Introduction

The linear model:

\[\begin{align} X \hat{\mathbf{w}} &= \hat{\mathbf{y}} \end{align}\]

where

$X$ is a $N \times D$ data matrix, $N$ is the number of data points, and $D$ is the number of feature dimensions. *$\hat{\mathbf{w}}$ is the coefficients to be esitmated, and
$\hat{y}$ is the predicted targets.

Suppose the ground truth targets are represented by $\mathbf{y}$.

Regular sum-of-squares loss

\[\begin{align} L &= \frac{1}{2} \left(\hat{\mathbf{y}} - \mathbf{y} \right)^T \left(\hat{\mathbf{y}} - \mathbf{y} \right) \\ &= \frac{1}{2} \left(X\hat{\mathbf{w}} - \mathbf{y} \right)^T \left(X\hat{\mathbf{w}} - \mathbf{y} \right) \end{align}\]

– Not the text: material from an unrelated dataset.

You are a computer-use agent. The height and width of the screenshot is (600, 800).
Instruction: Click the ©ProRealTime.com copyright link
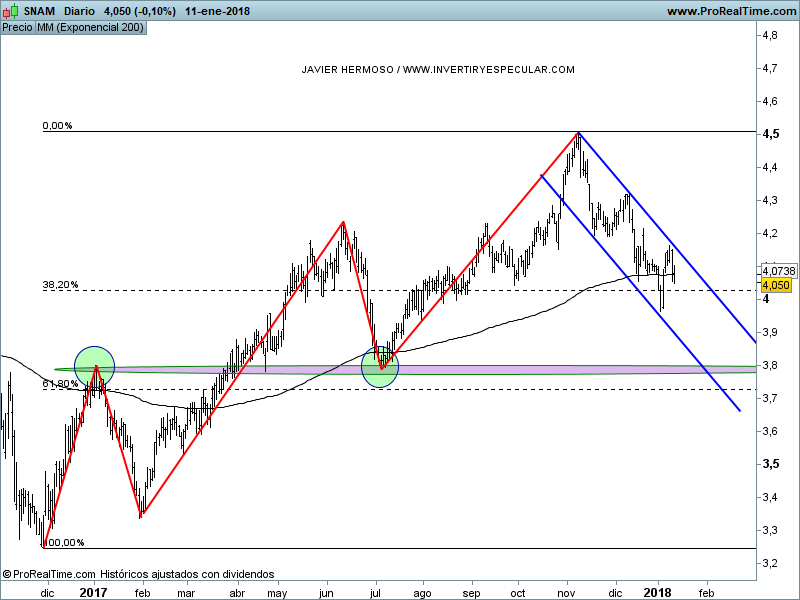(49, 575)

Take derivative of $L$ and set it to zero,

\[\begin{align} \frac{\partial L}{\partial \mathbf{w}} &= X^T \left(X\hat{\mathbf{w}} - \mathbf{y} \right) = 0 \\ X^TX\hat{\mathbf{w}} &= X^T \mathbf{y} \\ \hat{\mathbf{w}} &= (X^TX)^{-1}X^T \mathbf{y} \end{align}\]

So the predictions are

\[\begin{align} \hat{\mathbf{t}} &= X(X^TX)^{-1}X^T \mathbf{y} \end{align}\]

Weighted sum-of-squares loss

\[\begin{align} L &= \frac{1}{2} \left(\hat{\mathbf{y}} - \mathbf{y} \right)^T R \left(\hat{\mathbf{y}} - \mathbf{y} \right) \\ &= \frac{1}{2} \left(X\hat{\mathbf{w}} - \mathbf{y} \right)^T R \left(X\hat{\mathbf{w}} - \mathbf{y} \right) \end{align}\]

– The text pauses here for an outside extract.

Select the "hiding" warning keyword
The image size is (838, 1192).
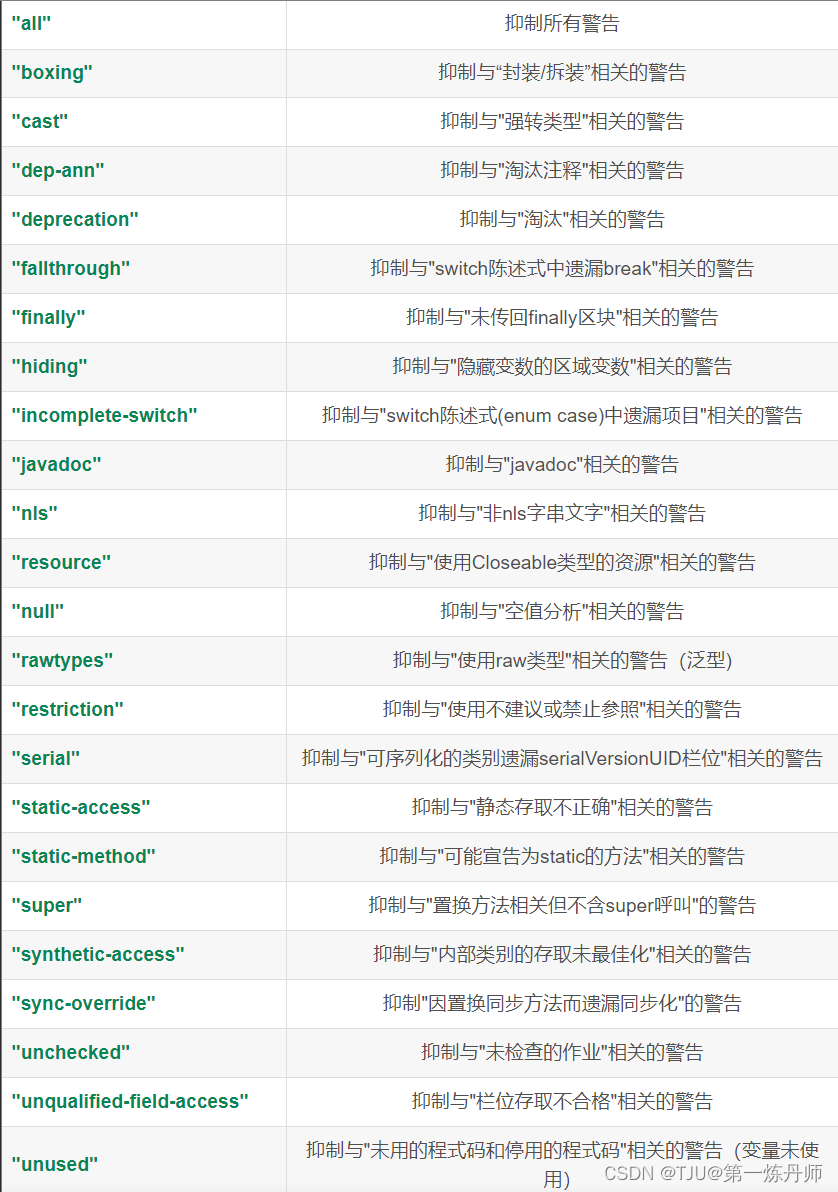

where $R$ is a diagonal weight matrix for each data point, $R$ is in the form of $\begin{bmatrix} r_1 & & \\ & \ddots & \\ & & r_n \end{bmatrix}$.

Similar to the case of regular sum-of-squares loss, take derivative of $L$ and set it to zero,

\[\begin{align} \frac{\partial L}{\partial \mathbf{w}} &= X^T R \left(X\hat{\mathbf{w}} - \mathbf{y} \right) = 0 \\ X^T R X\hat{\mathbf{w}} &= X^T R \mathbf{y} \\ \hat{\mathbf{w}} &= (X^T R X)^{-1}X^T R \mathbf{y} \end{align}\]

and the predictions are

\[\begin{align} \hat{\mathbf{t}} &= X(X^T R X)^{-1}X^T R \mathbf{y} \end{align}\]